Use Anki to memorize numbered items in a list

Hello,

I need to learn ordered and numbered items in form of a list. How would I approach this?

Let’s say I wanted to learn a list like the OSI Networking Layers. How can I achieve Anki showing me layer7 (right/wrong), layer 6 (right/wrong)… ?
Randomizing cards in this instance is more confusing than it’d be helpful.
Maybe it can be achieved using Image Occlusion Plus.
Maybe just using one Anki Flashcard where one has to enter every layer by name and if something doesn’t match Anki will mark it as a wrong answer.

See Wikipedia Iso_osi

Thanks

See this. Perhaps this could help

1 Like

I’d just use ordered lists for that. E.g.

Q: Name the seven layers of the OSI model in order.
A: 1. Physical layer.
   2. Data link layer.
   3. Network layer.
   4. …

And then additional question like:

Q: What PDU does the Physical layer of the OSI model use?
A: Bit, Symbol.

Q: What does PDU mean?
A: Protocol data unit.

Q: What is a protocal data unit?
A: Single unit of information transmitted among peer entities of a computer network.
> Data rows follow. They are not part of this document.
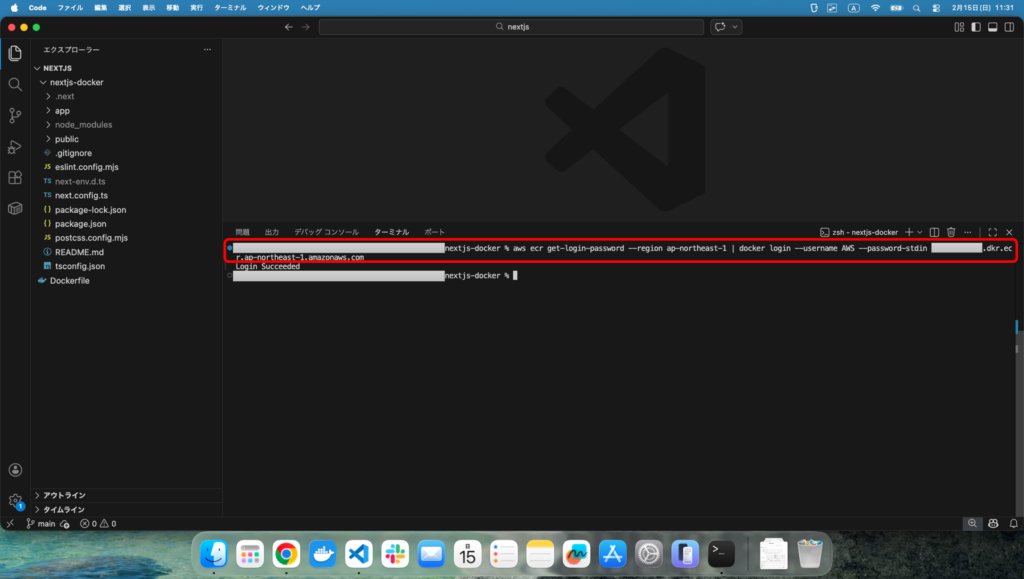
Task: Kill terminal with the trash icon
Action: pos(951,232)
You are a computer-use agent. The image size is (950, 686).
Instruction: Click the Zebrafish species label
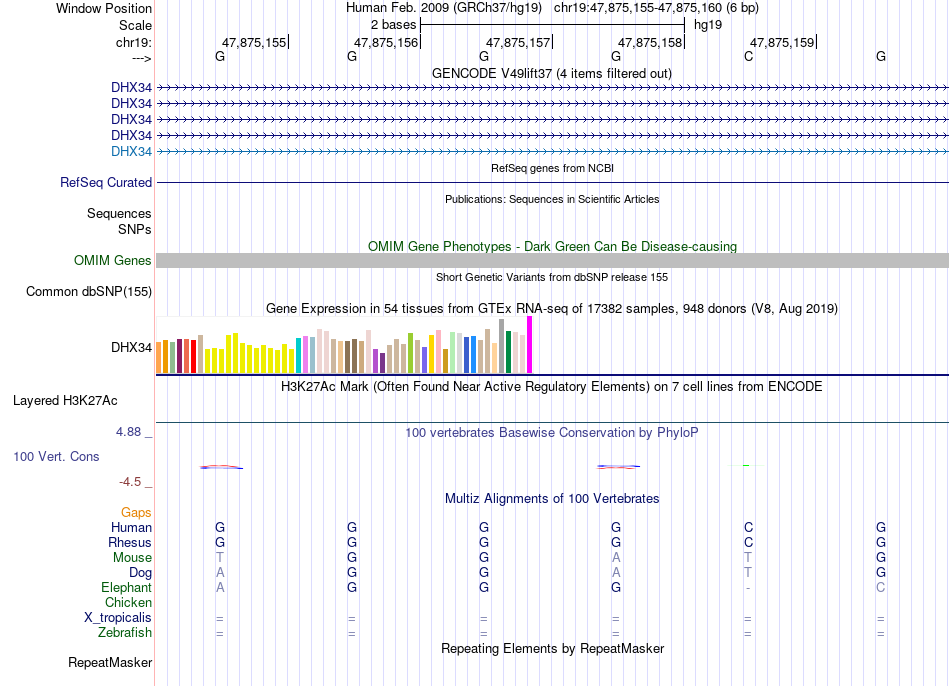125,633
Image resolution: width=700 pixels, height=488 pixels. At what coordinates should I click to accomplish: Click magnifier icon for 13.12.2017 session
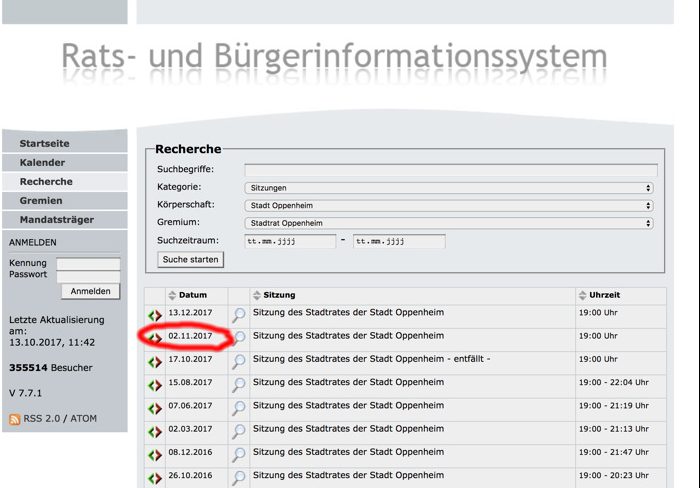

I do it this way for all of the topics I learn and it works really great for me.

2 Likes

I thank both of you.

@Anon_0000 I would be glad if you could give me more information and explain your personal Anki-study process a bit more, as it sounds really promising to me.
How do you group your flashcards?
Do you mean using an Anki feature or just writing the information into a text file and going through it from top to bottom from time to time?
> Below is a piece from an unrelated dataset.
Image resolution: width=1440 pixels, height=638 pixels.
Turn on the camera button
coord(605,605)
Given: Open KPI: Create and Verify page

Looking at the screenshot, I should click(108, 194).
I have a single deck and everything goes into that deck. There are a lot of different topics inside (e.g. maths, biology, psychology, IT, a bit of mechatronics…).

I separate my topics with tags only, but I do have an indication on my card in case it’s needed (though I never needed it).
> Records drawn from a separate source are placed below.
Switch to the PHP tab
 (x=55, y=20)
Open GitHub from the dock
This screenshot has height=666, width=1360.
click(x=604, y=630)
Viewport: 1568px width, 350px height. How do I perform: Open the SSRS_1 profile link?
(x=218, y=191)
As an example, the green bar at the top in the following picture shows the general topic. The name and color is generated by javascript in the templates (based on the root tag).

I do add everything into a .csv and then import said .csv into anki. I find it much easier to change multiple things that way.

I do not go through the questions from top to bottom though. This is how I set it up in the deck options:

So basically: Show the cards randomly and mix new cards and older cards (instead of showing e.g. new cards first, then older cards).